*WHAT IS NEEDED*
Nothing is to be altered. Print each record in full.

*TASK DATA*

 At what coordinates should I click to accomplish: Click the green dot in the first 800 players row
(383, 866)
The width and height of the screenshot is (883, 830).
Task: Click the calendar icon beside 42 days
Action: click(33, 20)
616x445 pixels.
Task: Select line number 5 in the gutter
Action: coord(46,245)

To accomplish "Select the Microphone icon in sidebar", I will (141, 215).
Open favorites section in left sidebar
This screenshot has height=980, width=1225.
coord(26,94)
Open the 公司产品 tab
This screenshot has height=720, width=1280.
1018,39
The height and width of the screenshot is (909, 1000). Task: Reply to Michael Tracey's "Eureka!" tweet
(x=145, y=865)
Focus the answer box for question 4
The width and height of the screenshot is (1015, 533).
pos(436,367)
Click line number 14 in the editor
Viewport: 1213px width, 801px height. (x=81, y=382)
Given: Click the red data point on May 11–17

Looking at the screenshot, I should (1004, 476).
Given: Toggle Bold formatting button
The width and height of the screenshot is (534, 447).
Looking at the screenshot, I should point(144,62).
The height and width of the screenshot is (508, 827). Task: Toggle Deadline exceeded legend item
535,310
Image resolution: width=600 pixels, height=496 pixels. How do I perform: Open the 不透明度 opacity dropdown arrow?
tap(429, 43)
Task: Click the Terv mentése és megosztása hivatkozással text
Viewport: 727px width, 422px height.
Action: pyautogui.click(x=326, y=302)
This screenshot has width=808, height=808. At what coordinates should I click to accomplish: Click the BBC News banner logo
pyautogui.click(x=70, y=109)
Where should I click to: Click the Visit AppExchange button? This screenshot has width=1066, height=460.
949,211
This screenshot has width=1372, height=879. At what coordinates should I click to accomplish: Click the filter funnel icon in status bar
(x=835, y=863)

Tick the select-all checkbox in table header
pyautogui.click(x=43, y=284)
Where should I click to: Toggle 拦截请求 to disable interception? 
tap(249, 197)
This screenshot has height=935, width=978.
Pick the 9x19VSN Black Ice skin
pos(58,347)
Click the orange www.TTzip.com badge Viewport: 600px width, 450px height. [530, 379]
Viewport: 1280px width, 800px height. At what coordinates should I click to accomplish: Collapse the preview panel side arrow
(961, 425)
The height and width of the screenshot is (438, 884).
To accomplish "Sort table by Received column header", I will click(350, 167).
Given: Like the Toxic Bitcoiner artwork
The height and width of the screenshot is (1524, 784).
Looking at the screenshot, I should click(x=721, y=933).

*EXERCISE RESPONSE*
 At what coordinates should I click to accomplish: Click the green dot in the first 800 players row
(383, 866)
The width and height of the screenshot is (883, 830).
Task: Click the calendar icon beside 42 days
Action: click(33, 20)
616x445 pixels.
Task: Select line number 5 in the gutter
Action: coord(46,245)

To accomplish "Select the Microphone icon in sidebar", I will (141, 215).
Open favorites section in left sidebar
This screenshot has height=980, width=1225.
coord(26,94)
Open the 公司产品 tab
This screenshot has height=720, width=1280.
1018,39
The height and width of the screenshot is (909, 1000). Task: Reply to Michael Tracey's "Eureka!" tweet
(x=145, y=865)
Focus the answer box for question 4
The width and height of the screenshot is (1015, 533).
pos(436,367)
Click line number 14 in the editor
Viewport: 1213px width, 801px height. (x=81, y=382)
Given: Click the red data point on May 11–17

Looking at the screenshot, I should (1004, 476).
Given: Toggle Bold formatting button
The width and height of the screenshot is (534, 447).
Looking at the screenshot, I should point(144,62).
The height and width of the screenshot is (508, 827). Task: Toggle Deadline exceeded legend item
535,310
Image resolution: width=600 pixels, height=496 pixels. How do I perform: Open the 不透明度 opacity dropdown arrow?
tap(429, 43)
Task: Click the Terv mentése és megosztása hivatkozással text
Viewport: 727px width, 422px height.
Action: pyautogui.click(x=326, y=302)
This screenshot has width=808, height=808. At what coordinates should I click to accomplish: Click the BBC News banner logo
pyautogui.click(x=70, y=109)
Where should I click to: Click the Visit AppExchange button? This screenshot has width=1066, height=460.
949,211
This screenshot has width=1372, height=879. At what coordinates should I click to accomplish: Click the filter funnel icon in status bar
(x=835, y=863)

Tick the select-all checkbox in table header
pyautogui.click(x=43, y=284)
Where should I click to: Toggle 拦截请求 to disable interception? 
tap(249, 197)
This screenshot has height=935, width=978.
Pick the 9x19VSN Black Ice skin
pos(58,347)
Click the orange www.TTzip.com badge Viewport: 600px width, 450px height. [530, 379]
Viewport: 1280px width, 800px height. At what coordinates should I click to accomplish: Collapse the preview panel side arrow
(961, 425)
The height and width of the screenshot is (438, 884).
To accomplish "Sort table by Received column header", I will click(350, 167).
Given: Like the Toxic Bitcoiner artwork
The height and width of the screenshot is (1524, 784).
Looking at the screenshot, I should click(x=721, y=933).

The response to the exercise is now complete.